Publisher's note: This informational nugget was sent to me by Ben Shapiro, who represents the Daily Wire, and since this is one of the most topical news events, it should be published on BCN.
The author of this post is Hank Berrien.
On Monday, the Supreme Court agreed to hear a case that could conceivably rid the nation of ObamaCare.
Two petitions revolving around Obamacare, one by Democratic states and one from Republican states, want the Supreme Court to review a ruling by the U.S. Court of Appeals for the 5th Circuit that invalidated Obamacare. The Court will hear oral arguments next fall.
- In 2012, Chief Justice John Roberts agreed with the court's four more liberal justices that the mandate was constitutional because the penalty imposed on individuals who did not buy health insurance was a tax, which the Constitution allows Congress to impose. But in 2017, Congress enacted an amendment to the ACA that set the penalty for not buying health insurance at zero - but left the rest of the ACA in place. That change led to the dispute that is now before the court: A group of states led by Texas (along with several individuals) went to federal court, where they argued that because the penalty for not buying health insurance is zero, it is no longer a tax and the mandate is therefore unconstitutional. And the mandate is such an integral part of the ACA, they contended, that the rest of the law must be struck down as well.
, "U.S. District Judge Reed O'Connor agreed, adding that the mandate was so central to the law that without it the rest of the law must fall, too."

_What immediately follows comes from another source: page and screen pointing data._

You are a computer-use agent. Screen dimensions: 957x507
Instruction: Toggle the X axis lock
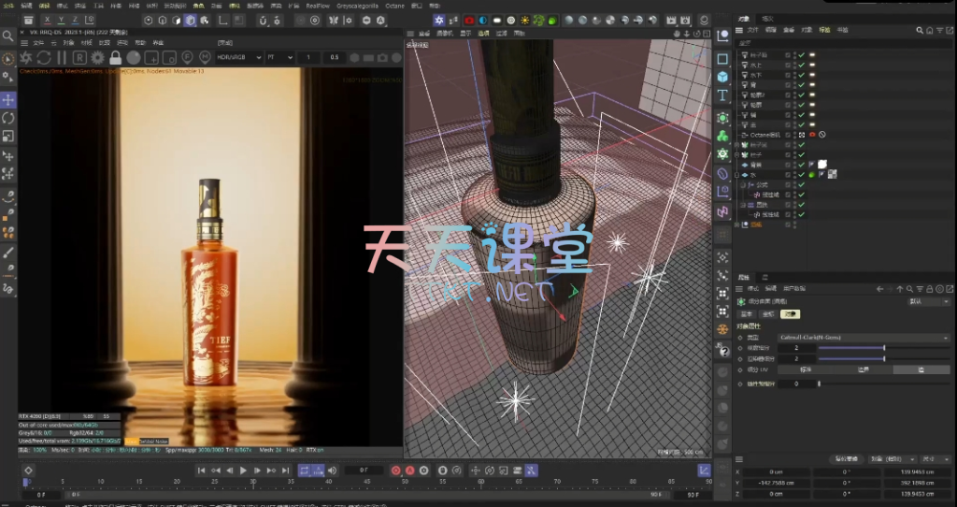point(49,20)
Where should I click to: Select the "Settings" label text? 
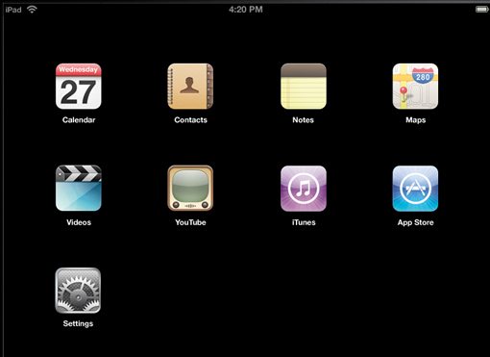(x=78, y=323)
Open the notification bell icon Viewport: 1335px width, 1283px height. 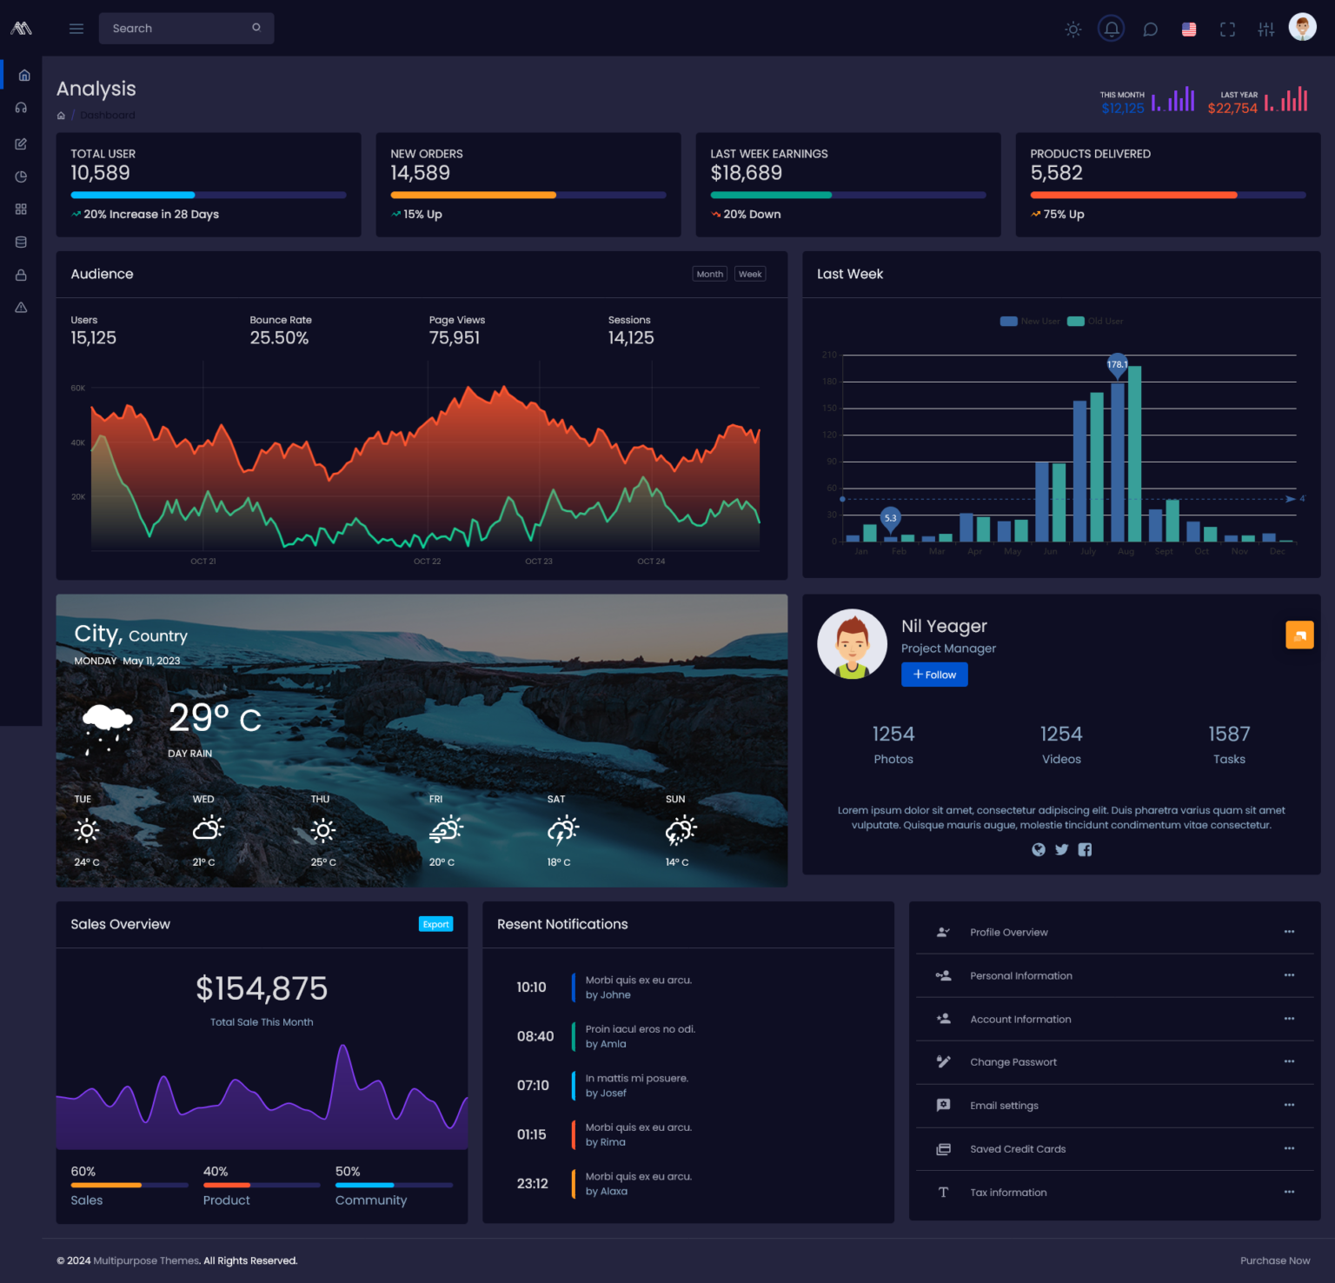point(1112,28)
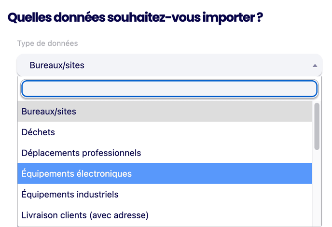Choose Déchets from the data type list
Viewport: 332px width, 227px height.
[164, 132]
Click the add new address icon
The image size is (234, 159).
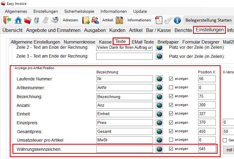[x=86, y=20]
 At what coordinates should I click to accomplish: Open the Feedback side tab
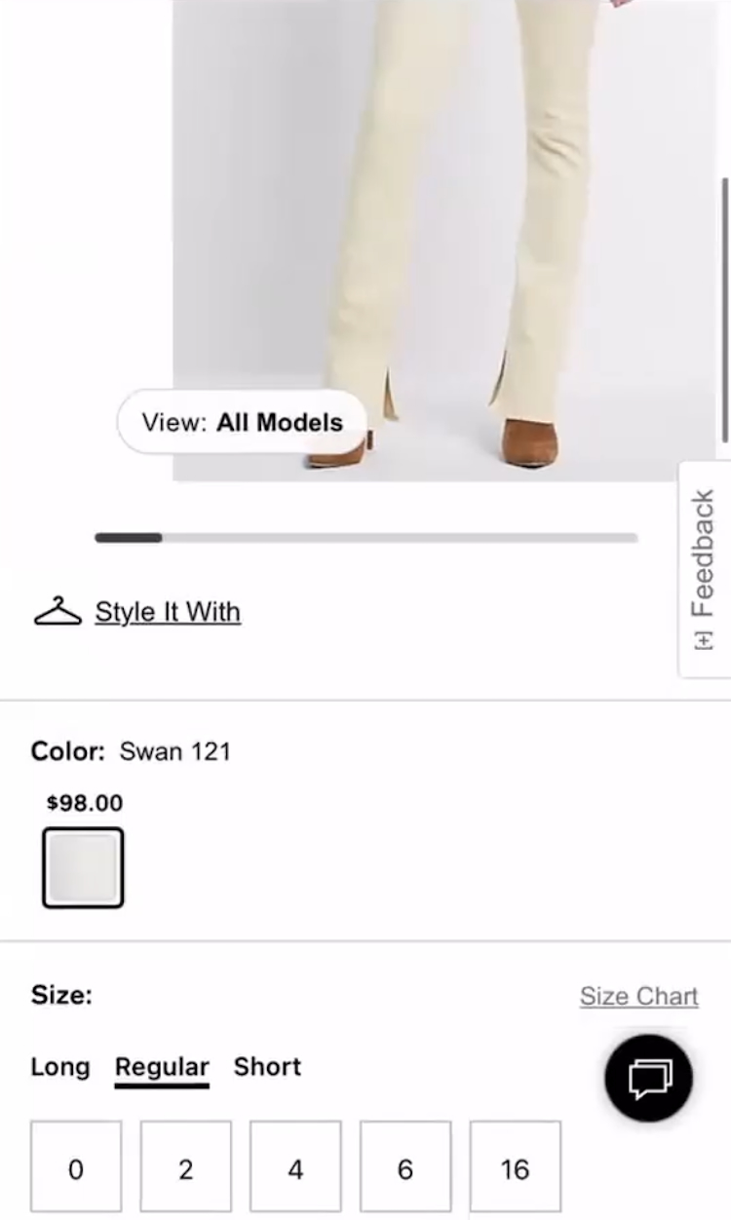tap(704, 569)
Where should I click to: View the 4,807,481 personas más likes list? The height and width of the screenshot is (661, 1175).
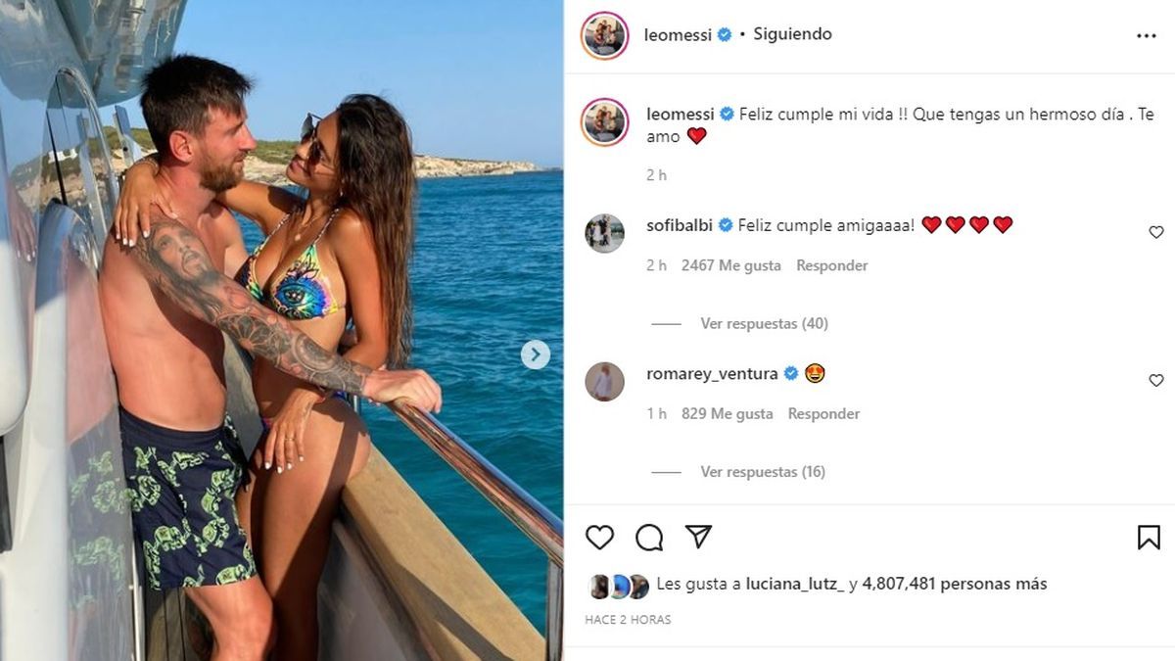click(x=955, y=584)
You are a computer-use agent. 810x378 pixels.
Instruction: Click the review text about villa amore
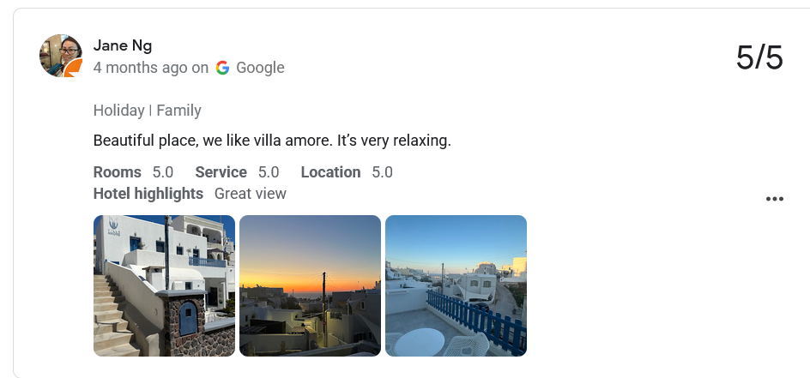(272, 141)
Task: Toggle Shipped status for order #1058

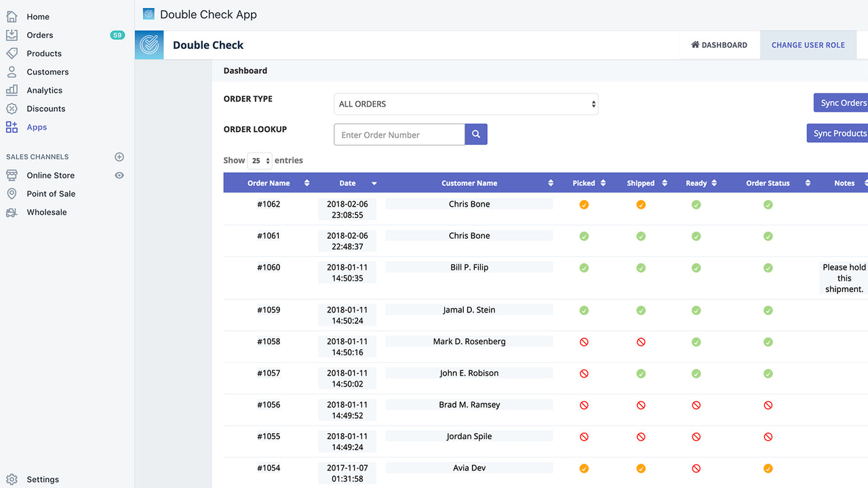Action: (x=641, y=342)
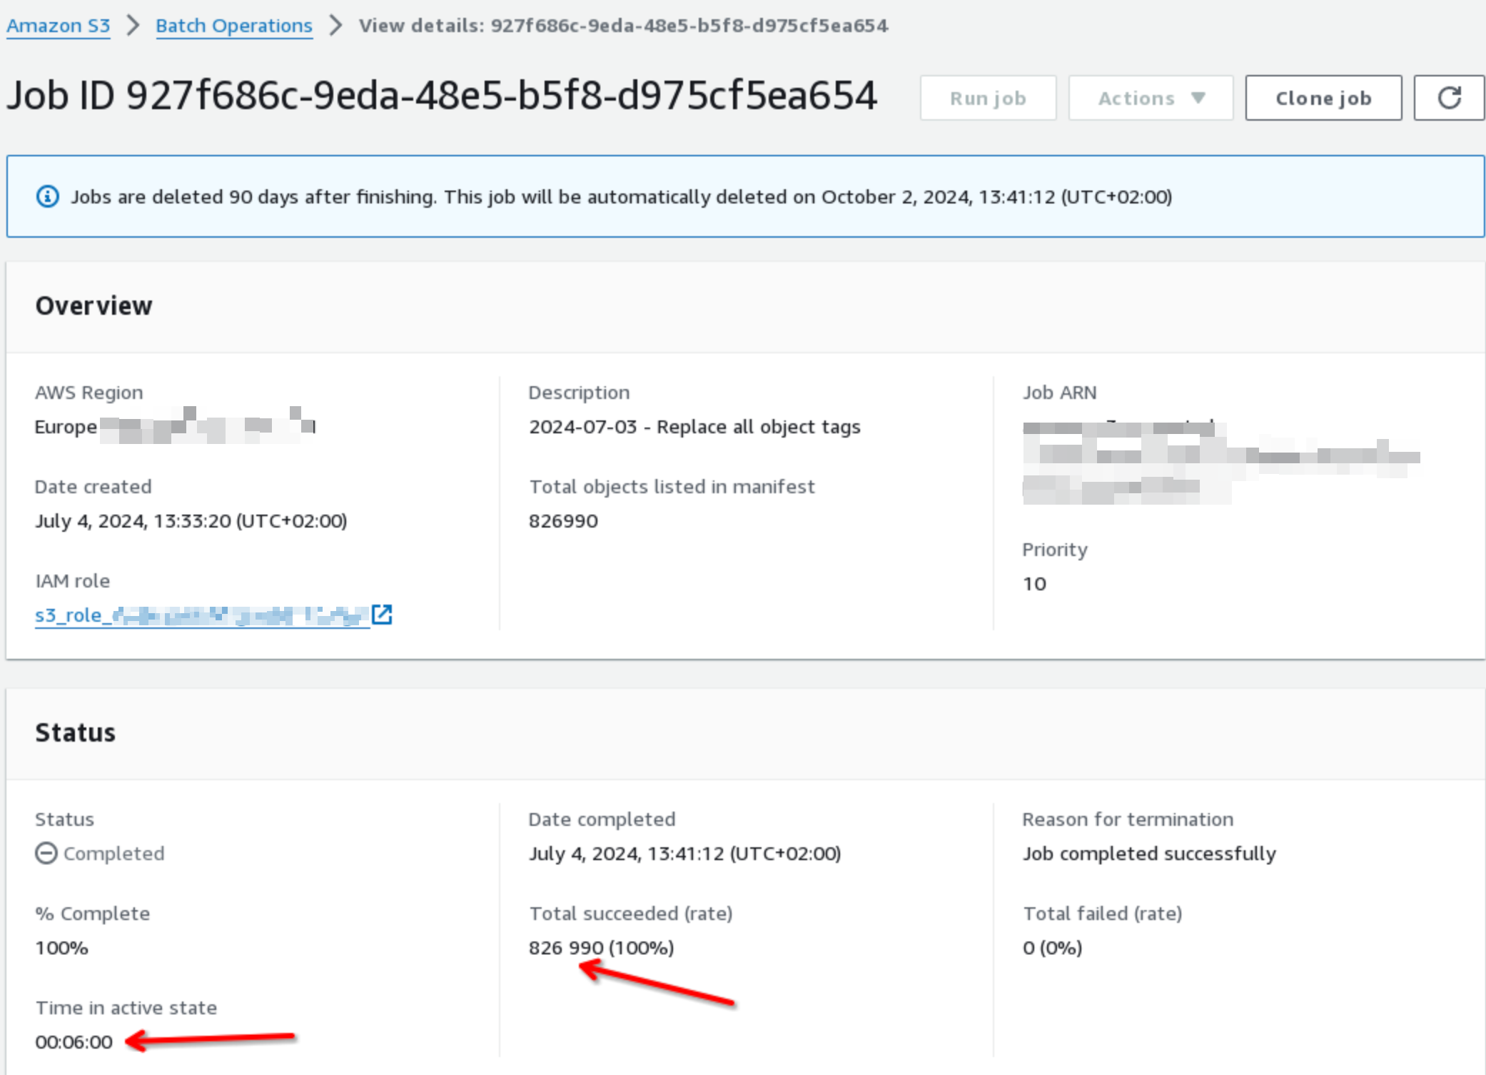
Task: Click the Job ID heading text
Action: click(441, 96)
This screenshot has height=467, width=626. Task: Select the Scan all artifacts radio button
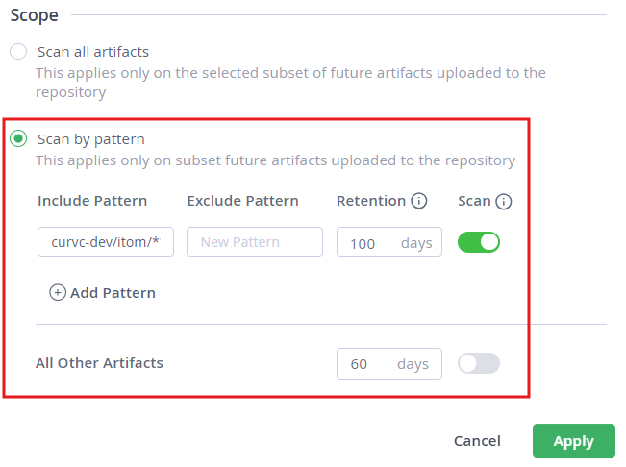point(18,52)
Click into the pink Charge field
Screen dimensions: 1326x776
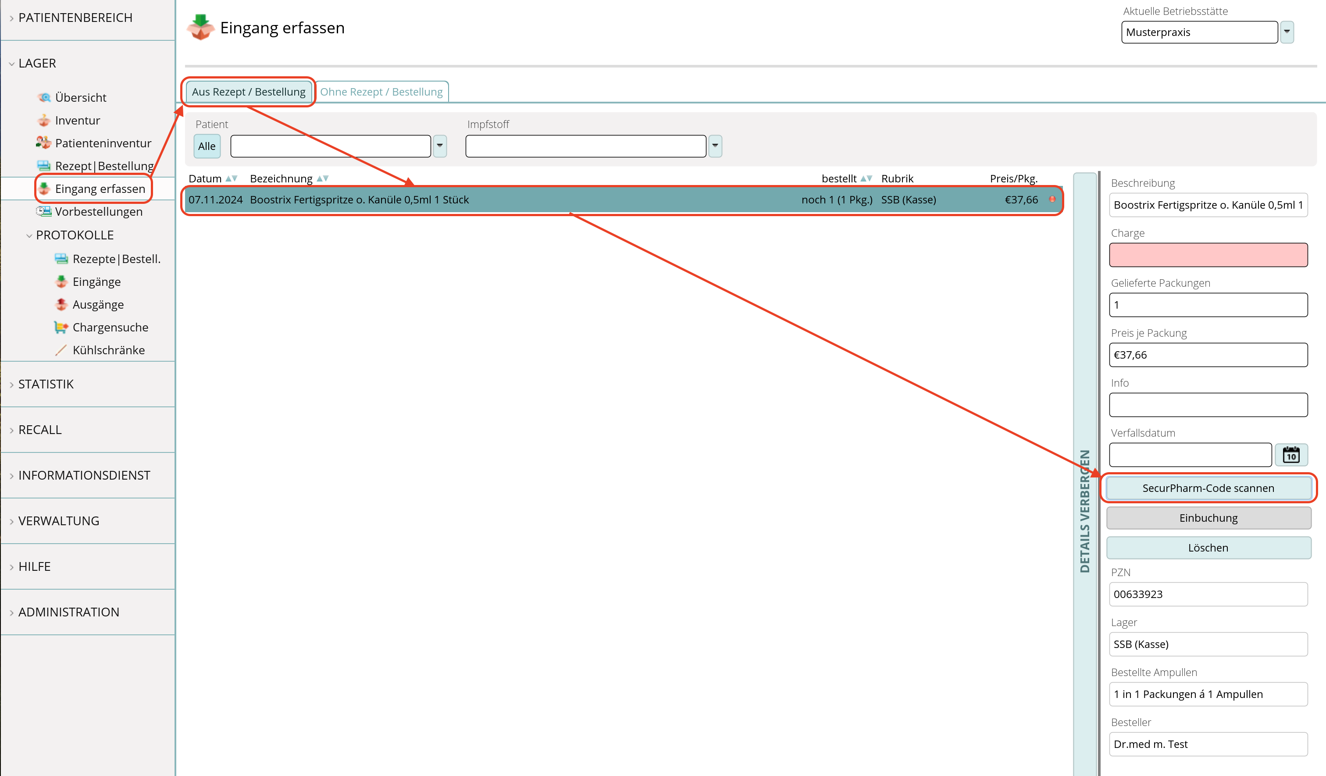[x=1208, y=255]
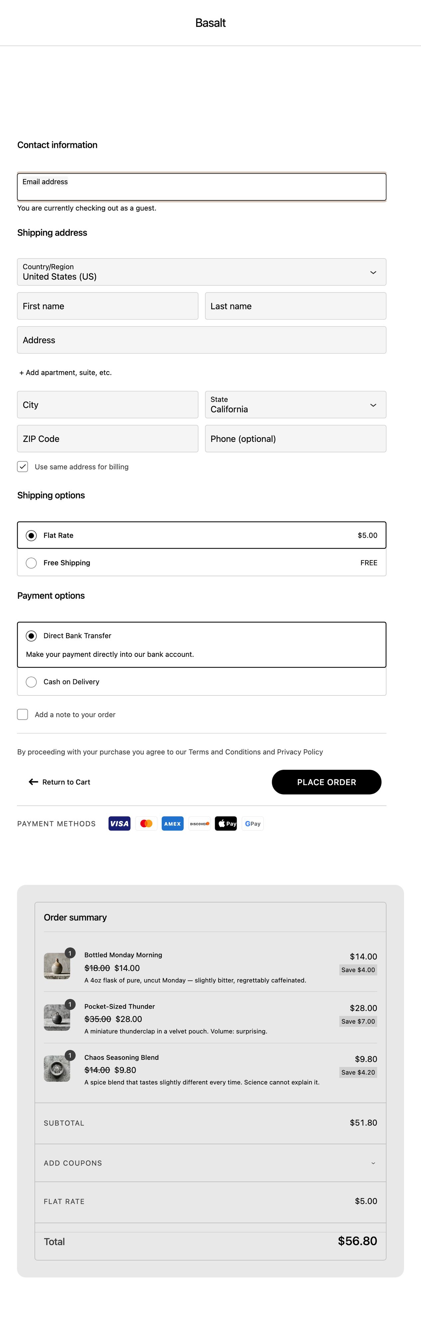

Last December, the 5th Circuit upheld the district court's decision that Obamacare is unconstitutional, but the court of appeals sent the case back to the lower court. In January, the Democratic states asked the Supreme Court to supersede the lower courts and rule whether Obamacare is constitutional, but the Supreme Court declined.
Howe notes, "In February the federal government, Texas and other states and the individuals challenging the mandate all filed briefs opposing review. They stressed that the court should stay out of the dispute for now and instead wait for the lower courts to rule."
But on Monday, the Supreme Court granted California's petition for review. The justices will have to decide whether the Obamacare mandate, which Justice John Roberts voted for along with the four liberal justices on the court, is unconstitutional. The Court also granted Texas' petition, which wants the Court to declare the district court correct when it decided Obamacare was invalid.
Roberts' decision in 2012 to join the liberal judges on the Court and vote that the Obamacare mandate was constitutional shocked the late Supreme Court Justice Antonin Scalia and the other conservative justices on the Court. Jan Crawford of CBS News explained
at the time:
- Some of the conservatives, such as Justice Clarence Thomas, deliberately avoid news articles on the court when issues are pending (and avoid some publications altogether, such as The New York Times). They've explained that they don't want to be influenced by outside opinion or feel pressure from outlets that are perceived as liberal. But Roberts pays attention to media coverage ...
- There were countless news articles in May warning of damage to the court - and to Roberts' reputation - if the court were to strike down the mandate. Leading politicians, including the president himself, had expressed confidence the mandate would be upheld. Some even suggested that if Roberts struck down the mandate, it would prove he had been deceitful during his confirmation hearings, when he explained a philosophy of judicial restraint.It was around this time that it also became clear to the conservative justices that Roberts was, as one put it, "wobbly," the sources said.